# Aim of the task:
Transcribe only part of the material below: the lines from the one containing "The image size is (2048, 1536)." through the one containing "Open the RGB Mixer palette", inclusive, exactly as written.

::::

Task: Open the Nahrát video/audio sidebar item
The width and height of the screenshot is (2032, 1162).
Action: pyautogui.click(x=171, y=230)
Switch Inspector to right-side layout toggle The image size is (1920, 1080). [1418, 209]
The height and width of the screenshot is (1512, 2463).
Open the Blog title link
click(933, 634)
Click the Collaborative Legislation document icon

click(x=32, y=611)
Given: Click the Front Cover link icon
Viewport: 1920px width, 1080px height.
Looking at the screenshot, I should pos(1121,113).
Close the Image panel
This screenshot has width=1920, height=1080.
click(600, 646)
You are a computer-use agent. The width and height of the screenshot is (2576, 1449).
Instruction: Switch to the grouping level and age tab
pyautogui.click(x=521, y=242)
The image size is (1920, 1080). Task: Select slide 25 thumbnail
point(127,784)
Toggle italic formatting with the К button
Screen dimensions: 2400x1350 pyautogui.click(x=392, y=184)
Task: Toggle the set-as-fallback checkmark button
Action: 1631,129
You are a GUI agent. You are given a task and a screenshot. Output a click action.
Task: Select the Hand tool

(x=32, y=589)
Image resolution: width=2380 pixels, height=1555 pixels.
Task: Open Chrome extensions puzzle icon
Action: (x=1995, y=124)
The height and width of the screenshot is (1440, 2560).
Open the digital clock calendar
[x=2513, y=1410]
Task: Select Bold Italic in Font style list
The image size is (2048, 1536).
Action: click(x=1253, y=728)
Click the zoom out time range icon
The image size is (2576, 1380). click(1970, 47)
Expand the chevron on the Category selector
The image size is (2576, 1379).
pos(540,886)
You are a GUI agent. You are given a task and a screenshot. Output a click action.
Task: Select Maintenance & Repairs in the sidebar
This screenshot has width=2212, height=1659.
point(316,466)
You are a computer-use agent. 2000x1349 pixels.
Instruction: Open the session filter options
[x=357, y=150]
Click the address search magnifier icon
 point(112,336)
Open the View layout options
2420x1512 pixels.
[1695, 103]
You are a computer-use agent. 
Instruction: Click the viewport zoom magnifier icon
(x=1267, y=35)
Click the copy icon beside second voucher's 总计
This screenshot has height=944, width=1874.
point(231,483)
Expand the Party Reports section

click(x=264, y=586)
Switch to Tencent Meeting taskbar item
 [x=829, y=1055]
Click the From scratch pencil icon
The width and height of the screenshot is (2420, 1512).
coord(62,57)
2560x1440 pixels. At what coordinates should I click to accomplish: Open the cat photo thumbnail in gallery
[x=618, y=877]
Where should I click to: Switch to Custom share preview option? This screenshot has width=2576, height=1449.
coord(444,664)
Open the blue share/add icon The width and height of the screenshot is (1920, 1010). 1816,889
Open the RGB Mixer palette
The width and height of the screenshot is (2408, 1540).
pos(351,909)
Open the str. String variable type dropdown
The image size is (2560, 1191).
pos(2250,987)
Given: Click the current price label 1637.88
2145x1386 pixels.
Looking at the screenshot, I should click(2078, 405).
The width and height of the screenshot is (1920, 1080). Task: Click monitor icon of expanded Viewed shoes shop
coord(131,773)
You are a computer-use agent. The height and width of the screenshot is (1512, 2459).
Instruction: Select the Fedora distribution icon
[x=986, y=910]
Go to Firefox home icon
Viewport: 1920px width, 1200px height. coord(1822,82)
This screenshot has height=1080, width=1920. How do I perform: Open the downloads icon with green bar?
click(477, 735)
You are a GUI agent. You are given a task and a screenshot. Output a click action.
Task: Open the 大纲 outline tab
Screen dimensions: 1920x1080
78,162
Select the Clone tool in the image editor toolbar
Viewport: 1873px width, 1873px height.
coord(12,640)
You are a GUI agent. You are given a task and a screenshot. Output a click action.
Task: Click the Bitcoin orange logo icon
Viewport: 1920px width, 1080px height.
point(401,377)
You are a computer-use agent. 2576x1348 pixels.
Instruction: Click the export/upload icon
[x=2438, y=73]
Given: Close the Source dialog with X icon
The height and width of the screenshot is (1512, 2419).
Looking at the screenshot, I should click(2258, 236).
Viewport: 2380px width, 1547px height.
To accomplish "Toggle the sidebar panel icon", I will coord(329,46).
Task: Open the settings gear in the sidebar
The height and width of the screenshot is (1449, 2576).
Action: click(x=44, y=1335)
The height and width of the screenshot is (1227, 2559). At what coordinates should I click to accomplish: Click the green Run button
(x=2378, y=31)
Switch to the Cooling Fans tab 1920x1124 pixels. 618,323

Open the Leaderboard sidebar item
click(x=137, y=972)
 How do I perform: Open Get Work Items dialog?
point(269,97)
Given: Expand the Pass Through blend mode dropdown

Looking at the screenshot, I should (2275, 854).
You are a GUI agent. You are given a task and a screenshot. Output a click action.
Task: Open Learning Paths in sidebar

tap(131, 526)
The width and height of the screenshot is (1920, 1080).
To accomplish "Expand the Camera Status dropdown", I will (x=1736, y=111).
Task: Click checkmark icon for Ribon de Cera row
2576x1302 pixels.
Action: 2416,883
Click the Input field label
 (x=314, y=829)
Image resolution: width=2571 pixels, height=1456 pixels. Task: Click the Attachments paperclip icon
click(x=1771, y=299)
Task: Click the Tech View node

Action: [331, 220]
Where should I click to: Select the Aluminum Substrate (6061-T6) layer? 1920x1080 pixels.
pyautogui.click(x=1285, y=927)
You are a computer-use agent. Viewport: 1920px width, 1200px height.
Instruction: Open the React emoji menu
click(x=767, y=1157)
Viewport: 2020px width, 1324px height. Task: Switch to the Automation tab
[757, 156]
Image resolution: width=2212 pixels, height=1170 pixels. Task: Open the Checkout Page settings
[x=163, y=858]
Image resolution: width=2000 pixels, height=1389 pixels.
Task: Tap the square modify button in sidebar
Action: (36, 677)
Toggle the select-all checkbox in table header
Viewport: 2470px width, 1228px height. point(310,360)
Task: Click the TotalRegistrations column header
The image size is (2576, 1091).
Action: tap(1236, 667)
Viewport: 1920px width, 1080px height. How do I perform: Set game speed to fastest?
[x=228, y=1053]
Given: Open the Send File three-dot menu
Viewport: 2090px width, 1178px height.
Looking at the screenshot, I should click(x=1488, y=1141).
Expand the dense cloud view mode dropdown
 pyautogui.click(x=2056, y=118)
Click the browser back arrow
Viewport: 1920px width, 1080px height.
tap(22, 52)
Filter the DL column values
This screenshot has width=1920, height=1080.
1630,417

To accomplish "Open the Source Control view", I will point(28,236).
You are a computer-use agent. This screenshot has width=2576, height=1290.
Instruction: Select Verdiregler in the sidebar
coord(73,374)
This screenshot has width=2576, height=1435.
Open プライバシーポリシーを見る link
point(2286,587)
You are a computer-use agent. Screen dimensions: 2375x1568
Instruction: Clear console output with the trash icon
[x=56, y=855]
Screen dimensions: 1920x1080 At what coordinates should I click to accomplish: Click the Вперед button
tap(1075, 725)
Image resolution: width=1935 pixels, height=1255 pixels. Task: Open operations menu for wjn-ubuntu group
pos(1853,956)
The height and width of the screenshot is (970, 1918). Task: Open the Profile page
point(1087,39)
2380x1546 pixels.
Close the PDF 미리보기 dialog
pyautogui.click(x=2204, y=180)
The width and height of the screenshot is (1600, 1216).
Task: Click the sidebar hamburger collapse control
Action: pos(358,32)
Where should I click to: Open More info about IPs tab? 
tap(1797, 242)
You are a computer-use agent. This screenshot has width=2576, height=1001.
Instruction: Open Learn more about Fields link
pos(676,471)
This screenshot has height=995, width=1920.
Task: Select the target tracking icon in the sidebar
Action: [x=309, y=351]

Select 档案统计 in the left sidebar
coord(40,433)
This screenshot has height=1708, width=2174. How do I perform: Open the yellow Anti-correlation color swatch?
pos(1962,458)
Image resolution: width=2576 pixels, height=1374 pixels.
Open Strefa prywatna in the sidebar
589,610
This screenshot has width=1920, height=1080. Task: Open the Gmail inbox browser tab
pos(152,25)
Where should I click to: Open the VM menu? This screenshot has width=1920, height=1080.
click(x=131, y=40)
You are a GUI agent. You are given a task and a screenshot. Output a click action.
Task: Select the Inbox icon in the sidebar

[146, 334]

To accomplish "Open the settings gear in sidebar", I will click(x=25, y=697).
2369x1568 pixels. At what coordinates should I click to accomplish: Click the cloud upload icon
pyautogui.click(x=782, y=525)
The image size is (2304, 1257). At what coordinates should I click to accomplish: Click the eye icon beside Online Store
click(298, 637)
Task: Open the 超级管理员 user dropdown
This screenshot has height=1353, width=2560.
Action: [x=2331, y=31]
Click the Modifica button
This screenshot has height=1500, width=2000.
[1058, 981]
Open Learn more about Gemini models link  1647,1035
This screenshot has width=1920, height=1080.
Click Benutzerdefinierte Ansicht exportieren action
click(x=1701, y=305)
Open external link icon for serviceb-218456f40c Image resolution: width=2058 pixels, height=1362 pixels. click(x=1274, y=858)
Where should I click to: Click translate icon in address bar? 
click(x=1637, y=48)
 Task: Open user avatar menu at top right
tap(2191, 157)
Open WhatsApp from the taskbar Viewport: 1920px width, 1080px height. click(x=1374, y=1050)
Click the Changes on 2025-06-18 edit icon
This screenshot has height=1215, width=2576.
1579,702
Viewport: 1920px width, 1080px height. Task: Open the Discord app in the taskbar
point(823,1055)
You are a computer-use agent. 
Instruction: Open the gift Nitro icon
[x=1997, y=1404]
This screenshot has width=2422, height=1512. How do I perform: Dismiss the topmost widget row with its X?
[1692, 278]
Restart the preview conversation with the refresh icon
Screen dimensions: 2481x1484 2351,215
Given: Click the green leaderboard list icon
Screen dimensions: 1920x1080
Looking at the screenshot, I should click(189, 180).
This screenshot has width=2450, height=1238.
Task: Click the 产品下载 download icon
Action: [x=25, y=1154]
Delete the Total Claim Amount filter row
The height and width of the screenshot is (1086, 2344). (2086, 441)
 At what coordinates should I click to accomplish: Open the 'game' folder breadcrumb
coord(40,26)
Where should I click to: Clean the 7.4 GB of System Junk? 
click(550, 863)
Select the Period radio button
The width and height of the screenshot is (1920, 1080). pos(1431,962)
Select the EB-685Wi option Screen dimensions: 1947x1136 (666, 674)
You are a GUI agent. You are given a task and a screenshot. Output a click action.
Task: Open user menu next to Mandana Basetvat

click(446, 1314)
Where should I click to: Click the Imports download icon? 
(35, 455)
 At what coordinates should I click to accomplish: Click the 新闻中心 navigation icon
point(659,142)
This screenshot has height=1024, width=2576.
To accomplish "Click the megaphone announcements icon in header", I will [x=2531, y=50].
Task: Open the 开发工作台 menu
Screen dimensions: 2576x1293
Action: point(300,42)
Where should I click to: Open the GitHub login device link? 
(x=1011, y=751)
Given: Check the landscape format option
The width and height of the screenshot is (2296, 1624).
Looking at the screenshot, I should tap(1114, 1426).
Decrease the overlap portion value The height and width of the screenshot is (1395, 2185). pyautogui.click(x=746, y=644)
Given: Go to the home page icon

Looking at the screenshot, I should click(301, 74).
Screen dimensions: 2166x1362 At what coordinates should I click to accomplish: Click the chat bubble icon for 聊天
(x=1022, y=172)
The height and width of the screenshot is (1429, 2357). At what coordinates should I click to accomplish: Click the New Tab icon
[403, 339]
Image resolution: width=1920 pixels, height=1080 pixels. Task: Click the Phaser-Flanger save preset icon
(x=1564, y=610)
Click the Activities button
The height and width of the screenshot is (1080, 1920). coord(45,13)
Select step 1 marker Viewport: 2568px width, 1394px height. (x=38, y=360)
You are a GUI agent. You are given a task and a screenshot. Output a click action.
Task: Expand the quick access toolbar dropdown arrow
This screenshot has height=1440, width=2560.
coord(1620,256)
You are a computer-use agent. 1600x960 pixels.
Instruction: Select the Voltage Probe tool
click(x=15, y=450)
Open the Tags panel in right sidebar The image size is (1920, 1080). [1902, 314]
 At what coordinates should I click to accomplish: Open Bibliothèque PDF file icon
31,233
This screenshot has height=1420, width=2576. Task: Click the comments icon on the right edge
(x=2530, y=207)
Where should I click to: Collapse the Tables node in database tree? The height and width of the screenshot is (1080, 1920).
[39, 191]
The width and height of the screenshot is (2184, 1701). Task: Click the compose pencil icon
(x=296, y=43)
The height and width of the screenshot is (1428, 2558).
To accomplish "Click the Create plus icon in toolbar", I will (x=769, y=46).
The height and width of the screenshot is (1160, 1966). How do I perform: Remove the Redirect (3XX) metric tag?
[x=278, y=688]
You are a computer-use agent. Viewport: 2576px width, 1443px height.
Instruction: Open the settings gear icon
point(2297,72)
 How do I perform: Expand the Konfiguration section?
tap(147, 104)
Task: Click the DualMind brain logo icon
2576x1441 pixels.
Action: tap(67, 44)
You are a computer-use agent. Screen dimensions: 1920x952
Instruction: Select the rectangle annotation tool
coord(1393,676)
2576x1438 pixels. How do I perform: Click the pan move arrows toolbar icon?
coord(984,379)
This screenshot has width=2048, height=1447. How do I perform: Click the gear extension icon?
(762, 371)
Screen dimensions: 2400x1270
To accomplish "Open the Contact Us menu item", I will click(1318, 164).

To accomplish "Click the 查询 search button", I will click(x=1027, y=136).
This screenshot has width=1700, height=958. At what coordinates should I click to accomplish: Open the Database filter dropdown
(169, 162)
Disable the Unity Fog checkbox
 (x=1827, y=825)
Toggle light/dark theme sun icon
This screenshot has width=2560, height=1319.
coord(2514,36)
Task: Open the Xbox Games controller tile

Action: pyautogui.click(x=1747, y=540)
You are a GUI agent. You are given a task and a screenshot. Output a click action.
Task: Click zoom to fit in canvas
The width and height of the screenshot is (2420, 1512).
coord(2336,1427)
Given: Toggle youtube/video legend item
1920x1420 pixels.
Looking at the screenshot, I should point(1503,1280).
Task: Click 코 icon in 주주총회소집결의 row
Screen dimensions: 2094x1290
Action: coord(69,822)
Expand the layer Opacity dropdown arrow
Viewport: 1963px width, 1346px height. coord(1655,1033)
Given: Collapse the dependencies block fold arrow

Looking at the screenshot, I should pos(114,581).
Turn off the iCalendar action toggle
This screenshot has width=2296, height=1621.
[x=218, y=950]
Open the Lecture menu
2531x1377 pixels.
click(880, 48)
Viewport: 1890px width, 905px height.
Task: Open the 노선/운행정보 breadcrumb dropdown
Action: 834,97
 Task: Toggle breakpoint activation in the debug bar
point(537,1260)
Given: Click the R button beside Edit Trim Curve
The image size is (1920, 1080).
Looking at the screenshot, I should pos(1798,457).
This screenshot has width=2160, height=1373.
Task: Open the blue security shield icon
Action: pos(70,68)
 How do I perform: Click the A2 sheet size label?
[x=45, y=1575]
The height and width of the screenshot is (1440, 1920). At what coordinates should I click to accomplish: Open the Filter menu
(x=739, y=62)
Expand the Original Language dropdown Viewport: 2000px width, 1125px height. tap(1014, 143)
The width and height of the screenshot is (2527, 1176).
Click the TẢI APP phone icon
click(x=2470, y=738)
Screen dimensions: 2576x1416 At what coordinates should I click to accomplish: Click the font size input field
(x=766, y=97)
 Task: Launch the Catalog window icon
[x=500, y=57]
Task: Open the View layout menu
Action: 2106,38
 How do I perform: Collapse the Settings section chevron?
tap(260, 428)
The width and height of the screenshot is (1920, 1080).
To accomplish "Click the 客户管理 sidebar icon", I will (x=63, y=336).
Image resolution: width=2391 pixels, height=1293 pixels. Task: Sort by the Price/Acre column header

::::

# Exercise result:
The image size is (2048, 1536).
Action: click(x=1253, y=728)
Click the zoom out time range icon
The image size is (2576, 1380). click(1970, 47)
Expand the chevron on the Category selector
The image size is (2576, 1379).
pos(540,886)
You are a GUI agent. You are given a task and a screenshot. Output a click action.
Task: Select Maintenance & Repairs in the sidebar
This screenshot has width=2212, height=1659.
point(316,466)
You are a computer-use agent. 2000x1349 pixels.
Instruction: Open the session filter options
[x=357, y=150]
Click the address search magnifier icon
 point(112,336)
Open the View layout options
2420x1512 pixels.
[1695, 103]
You are a computer-use agent. 
Instruction: Click the viewport zoom magnifier icon
(x=1267, y=35)
Click the copy icon beside second voucher's 总计
This screenshot has height=944, width=1874.
point(231,483)
Expand the Party Reports section

click(x=264, y=586)
Switch to Tencent Meeting taskbar item
 [x=829, y=1055]
Click the From scratch pencil icon
The width and height of the screenshot is (2420, 1512).
coord(62,57)
2560x1440 pixels. At what coordinates should I click to accomplish: Open the cat photo thumbnail in gallery
[x=618, y=877]
Where should I click to: Switch to Custom share preview option? This screenshot has width=2576, height=1449.
coord(444,664)
Open the blue share/add icon The width and height of the screenshot is (1920, 1010). 1816,889
Open the RGB Mixer palette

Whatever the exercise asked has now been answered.